Les mystères de Toronto
L'administration municipale de Toronto était devenue une forteresse de secrets, une machine opaque où les carrières se brisaient dans le silence des bureaux feutrés. Quelqu'un, tout en haut de la pyramide, avait compris que les carnets de William Murdoch n'étaient plus de simples outils de travail, mais des arrêts de mort potentiels pour l'élite corrompue de la ville. Pour atteindre Murdoch, il fallait d'abord abattre le bouclier : l'Inspecteur Brackenreid.
La traque commença. Pendant des jours, des silhouettes anonymes observèrent Margaret Brackenreid.
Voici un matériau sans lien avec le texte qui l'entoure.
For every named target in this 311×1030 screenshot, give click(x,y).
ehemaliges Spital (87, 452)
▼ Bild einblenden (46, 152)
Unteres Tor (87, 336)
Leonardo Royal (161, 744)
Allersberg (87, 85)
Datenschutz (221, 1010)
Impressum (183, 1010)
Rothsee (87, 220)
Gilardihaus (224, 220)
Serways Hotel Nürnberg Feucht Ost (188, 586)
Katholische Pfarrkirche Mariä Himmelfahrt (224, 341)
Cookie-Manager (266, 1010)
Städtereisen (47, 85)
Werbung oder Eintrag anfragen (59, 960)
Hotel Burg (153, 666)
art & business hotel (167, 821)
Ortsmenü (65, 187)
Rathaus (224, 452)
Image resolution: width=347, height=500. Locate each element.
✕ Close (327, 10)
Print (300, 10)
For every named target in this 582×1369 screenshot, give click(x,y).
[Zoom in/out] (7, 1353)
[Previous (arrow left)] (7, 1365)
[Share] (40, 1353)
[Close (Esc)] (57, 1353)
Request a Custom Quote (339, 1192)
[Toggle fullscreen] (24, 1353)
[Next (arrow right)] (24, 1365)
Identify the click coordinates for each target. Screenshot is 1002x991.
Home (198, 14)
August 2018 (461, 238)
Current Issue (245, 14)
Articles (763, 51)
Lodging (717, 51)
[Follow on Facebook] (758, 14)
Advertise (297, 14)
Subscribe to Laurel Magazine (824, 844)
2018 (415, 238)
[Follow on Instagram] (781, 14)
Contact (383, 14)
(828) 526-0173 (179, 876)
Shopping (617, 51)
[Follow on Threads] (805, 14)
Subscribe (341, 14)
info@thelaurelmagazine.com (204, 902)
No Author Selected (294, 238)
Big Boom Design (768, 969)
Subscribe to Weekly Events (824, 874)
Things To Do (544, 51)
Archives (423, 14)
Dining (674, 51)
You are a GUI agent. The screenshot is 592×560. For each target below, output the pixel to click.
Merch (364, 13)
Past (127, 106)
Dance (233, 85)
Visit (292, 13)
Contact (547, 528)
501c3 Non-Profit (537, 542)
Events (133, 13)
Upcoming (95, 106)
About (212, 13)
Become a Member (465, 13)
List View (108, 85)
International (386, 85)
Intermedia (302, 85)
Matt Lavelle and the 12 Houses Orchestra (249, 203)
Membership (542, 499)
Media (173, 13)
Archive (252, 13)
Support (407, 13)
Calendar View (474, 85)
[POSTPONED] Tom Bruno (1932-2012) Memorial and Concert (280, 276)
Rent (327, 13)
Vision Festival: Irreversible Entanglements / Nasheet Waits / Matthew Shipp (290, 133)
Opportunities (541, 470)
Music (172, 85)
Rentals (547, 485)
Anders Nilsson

Ils notèrent tout : ses trajets vers le marché, ses visites amicales. Un mardi après-midi, dans une rue inhabituellement déserte où même les oiseaux semblaient s'être tus, une voiture noire surgit. Deux hommes en descendirent. Margaret n'eut pas le temps de comprendre ; quelqu'un passa une main brutale sur sa bouche, un chiffon imbibé de chloroforme à la main. Les yeux de Margaret se fermèrent, son corps s'affaissa. La portière claqua, emportant avec elle la lumière du foyer des Brackenreid. Aucun témoin ne vit la scène. Seul le vent fit rouler un panier vide sur le pavé.
Au Poste n°4, Thomas Brackenreid ignorait que son monde venait de basculer. Il finit sa journée, rangea ses dossiers avec la satisfaction du travail accompli, et rentra chez lui avec l'idée d'un dîner tranquille. Mais alors qu'il franchissait le seuil, son fils se précipita vers lui, le visage décomposé par l'effroi. Sa mère n'était pas rentrée. Elle n'avait laissé aucun mot, aucune consigne, rien.
L'angoisse vint d'un coup, glaciale. L'Inspecteur saisit son chapeau et repartit aussitôt. Il alla chez les voisins, le pas de plus en plus rapide, le cœur battant contre ses côtes comme un animal en cage. "Margaret ? Est-elle passée ?" Les réponses négatives s'enchaînaient, chacune comme un coup de poignard. Il passa la nuit entière à arpenter les rues sombres de Toronto, criant son nom dans les ruelles humides des docks, interrogeant chaque cocher, chaque ivrogne, le visage ravagé par une détresse que personne ne lui avait jamais connue. Le lion de Toronto n'était plus qu'un homme brisé, un fantôme errant dans une ville devenue étrangère.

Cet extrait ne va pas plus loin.